The enduring popularity of "Blithe Spirit" owes as much to its archly whimsical premise as to the adept way that author Noël Coward dispatches his bon mots. Both are on display in the well-appointed Hermosa Beach Playhouse revival of this indestructible property.
Reportedly written in six days during the Blitz, Coward's "improbable farce" has been a crowd-pleaser since its 1941 London premiere, Broadway triumph and David Lean's 1945 film version. It transpires in the Kent homestead (capaciously realized by designer Christopher Beyries) of successful author Charles Condomine (Don Fowler) and sensible Ruth (Kimberly Patterson), his second wife.
Through the kind of epigrammatic exposition that Coward virtually patented, we soon surmise that the Condomines' marriage is more contented than rapturous, a crucial distinction. After dotty medium Madame Arcati (Sara Borgeson), an unwitting research subject for Charles' latest book, inadvertently conjures up Elvira (Meredith Rensa), his late first wife, all domestic heck breaks loose.
Watching consternated Charles argue with conniving Elvira, whom only he can see and hear, while Ruth grows increasingly certain that her mate has gone bonkers, provides much of the fun in "Blithe Spirit."
Director Stephanie A. Coltrin keeps the high jinks respectably workmanlike, and her players are capable. Patterson neatly avoids making Ruth either shrew or saint, most endearing in her escalating ire at Fowler, whose Charles smoothly devolves from clipped to phlegmatic. Although Rensa's spectral intruder sometimes verges on over-mannered she is suitably wily, a crepuscular merger of Julie Newmar and a Tim Burton ingénue.
As Madame Arcati, a role forever associated with originator Margaret Rutherford, Borgeson reads too young by half but devours each whoop, twitter and cucumber sandwich. The understated Suzanne Petrela shines as pivotal maid Edith, and Darrell Philip and Suzanne Dean offer competent support as the other séance guests.

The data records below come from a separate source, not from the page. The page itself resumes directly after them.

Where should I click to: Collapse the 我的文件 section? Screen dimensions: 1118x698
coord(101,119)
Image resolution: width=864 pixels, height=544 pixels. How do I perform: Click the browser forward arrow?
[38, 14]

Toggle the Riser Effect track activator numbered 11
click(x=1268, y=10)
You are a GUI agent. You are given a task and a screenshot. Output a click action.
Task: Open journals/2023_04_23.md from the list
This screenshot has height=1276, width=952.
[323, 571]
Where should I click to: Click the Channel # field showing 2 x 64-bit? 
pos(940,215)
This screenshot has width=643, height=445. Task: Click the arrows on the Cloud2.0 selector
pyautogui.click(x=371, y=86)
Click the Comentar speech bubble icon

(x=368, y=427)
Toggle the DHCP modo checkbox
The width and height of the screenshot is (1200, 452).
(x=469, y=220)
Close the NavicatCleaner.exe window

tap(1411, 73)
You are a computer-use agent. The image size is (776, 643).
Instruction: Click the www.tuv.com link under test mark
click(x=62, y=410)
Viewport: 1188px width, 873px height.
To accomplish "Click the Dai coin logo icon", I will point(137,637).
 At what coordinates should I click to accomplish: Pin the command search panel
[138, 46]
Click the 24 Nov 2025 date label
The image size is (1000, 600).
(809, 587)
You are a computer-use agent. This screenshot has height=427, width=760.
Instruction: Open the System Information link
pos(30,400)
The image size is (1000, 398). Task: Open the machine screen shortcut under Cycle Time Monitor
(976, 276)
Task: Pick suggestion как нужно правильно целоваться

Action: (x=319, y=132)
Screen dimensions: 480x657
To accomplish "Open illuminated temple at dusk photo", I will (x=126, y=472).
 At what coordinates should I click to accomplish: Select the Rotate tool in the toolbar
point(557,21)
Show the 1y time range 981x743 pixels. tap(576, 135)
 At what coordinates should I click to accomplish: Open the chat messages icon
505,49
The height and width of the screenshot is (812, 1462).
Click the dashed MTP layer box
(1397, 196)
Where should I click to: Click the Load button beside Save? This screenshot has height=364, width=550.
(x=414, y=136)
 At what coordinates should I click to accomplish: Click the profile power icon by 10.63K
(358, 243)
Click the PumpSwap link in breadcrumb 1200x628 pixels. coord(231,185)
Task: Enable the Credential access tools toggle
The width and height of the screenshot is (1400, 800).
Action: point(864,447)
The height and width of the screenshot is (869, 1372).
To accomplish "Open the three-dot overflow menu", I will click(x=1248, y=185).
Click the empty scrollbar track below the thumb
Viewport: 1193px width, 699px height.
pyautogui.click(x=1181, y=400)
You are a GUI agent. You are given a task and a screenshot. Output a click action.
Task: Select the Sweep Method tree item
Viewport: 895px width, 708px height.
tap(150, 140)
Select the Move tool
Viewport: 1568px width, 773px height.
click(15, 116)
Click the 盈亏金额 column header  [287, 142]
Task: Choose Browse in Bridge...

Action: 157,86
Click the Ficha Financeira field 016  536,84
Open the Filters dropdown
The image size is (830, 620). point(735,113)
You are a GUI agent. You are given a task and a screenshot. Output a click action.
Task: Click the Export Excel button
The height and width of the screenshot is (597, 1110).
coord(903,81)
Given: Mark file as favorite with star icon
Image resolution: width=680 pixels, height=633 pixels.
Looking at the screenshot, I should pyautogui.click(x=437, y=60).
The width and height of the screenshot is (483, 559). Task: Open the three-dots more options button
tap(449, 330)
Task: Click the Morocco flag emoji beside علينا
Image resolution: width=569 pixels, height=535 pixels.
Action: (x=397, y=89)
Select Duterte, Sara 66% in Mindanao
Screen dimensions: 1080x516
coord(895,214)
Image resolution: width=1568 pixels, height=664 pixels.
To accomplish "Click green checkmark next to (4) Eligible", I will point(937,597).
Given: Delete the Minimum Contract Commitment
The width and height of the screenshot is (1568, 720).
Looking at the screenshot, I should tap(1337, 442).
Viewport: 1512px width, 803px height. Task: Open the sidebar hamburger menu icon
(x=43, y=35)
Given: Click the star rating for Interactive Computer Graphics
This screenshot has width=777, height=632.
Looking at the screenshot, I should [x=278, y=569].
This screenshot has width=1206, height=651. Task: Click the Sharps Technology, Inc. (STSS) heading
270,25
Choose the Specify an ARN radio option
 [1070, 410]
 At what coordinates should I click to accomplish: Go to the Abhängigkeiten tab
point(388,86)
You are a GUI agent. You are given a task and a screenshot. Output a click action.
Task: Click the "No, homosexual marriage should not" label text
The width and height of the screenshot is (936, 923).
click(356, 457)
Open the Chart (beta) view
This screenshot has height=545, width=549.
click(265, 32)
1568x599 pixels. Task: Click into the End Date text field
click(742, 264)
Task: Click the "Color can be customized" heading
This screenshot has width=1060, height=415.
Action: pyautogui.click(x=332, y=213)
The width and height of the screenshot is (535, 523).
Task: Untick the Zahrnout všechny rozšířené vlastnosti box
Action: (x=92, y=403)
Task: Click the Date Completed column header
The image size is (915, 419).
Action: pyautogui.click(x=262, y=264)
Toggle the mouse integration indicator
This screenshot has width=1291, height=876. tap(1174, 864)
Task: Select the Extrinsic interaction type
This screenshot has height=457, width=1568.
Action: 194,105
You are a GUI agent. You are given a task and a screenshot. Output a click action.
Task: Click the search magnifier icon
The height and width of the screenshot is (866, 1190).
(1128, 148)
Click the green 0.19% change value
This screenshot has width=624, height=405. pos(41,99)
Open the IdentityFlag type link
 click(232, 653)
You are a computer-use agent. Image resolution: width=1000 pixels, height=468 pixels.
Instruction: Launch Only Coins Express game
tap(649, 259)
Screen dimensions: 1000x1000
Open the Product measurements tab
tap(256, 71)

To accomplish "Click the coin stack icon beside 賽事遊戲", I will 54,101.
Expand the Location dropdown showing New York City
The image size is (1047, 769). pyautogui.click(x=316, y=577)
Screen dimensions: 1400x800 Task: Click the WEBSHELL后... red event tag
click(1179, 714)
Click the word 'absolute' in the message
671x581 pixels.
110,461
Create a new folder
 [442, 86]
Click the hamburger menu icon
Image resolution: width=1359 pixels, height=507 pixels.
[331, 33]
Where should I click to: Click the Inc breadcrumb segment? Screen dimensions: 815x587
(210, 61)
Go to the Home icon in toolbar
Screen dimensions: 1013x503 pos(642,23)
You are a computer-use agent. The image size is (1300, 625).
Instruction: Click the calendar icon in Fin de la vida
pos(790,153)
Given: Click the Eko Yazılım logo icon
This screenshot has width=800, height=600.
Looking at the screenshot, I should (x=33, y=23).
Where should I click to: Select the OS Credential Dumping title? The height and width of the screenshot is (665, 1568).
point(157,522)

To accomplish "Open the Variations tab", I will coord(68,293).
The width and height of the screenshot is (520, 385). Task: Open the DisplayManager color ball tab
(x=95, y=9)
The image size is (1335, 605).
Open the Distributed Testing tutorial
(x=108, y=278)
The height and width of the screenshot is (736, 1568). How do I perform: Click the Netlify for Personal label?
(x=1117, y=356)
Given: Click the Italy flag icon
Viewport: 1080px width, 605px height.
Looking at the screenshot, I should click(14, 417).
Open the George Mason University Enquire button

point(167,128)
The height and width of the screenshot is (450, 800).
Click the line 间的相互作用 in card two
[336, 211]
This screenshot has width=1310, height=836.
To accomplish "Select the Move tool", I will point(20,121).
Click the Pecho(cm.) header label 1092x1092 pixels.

The designs are impressive, especially the era costumes by Karen L. Cornejo and Christa Armendariz, and everything is reasonably diverting, if not exactly hysterical. The overall effect is more efficient than effervescent, partly because of the material's familiarity, partly because the script is, as always, a droll dash-off masquerading as classic Coward. That inequity may not trouble those who approach this boulevard enterprise with the proper spirit, blithe or otherwise.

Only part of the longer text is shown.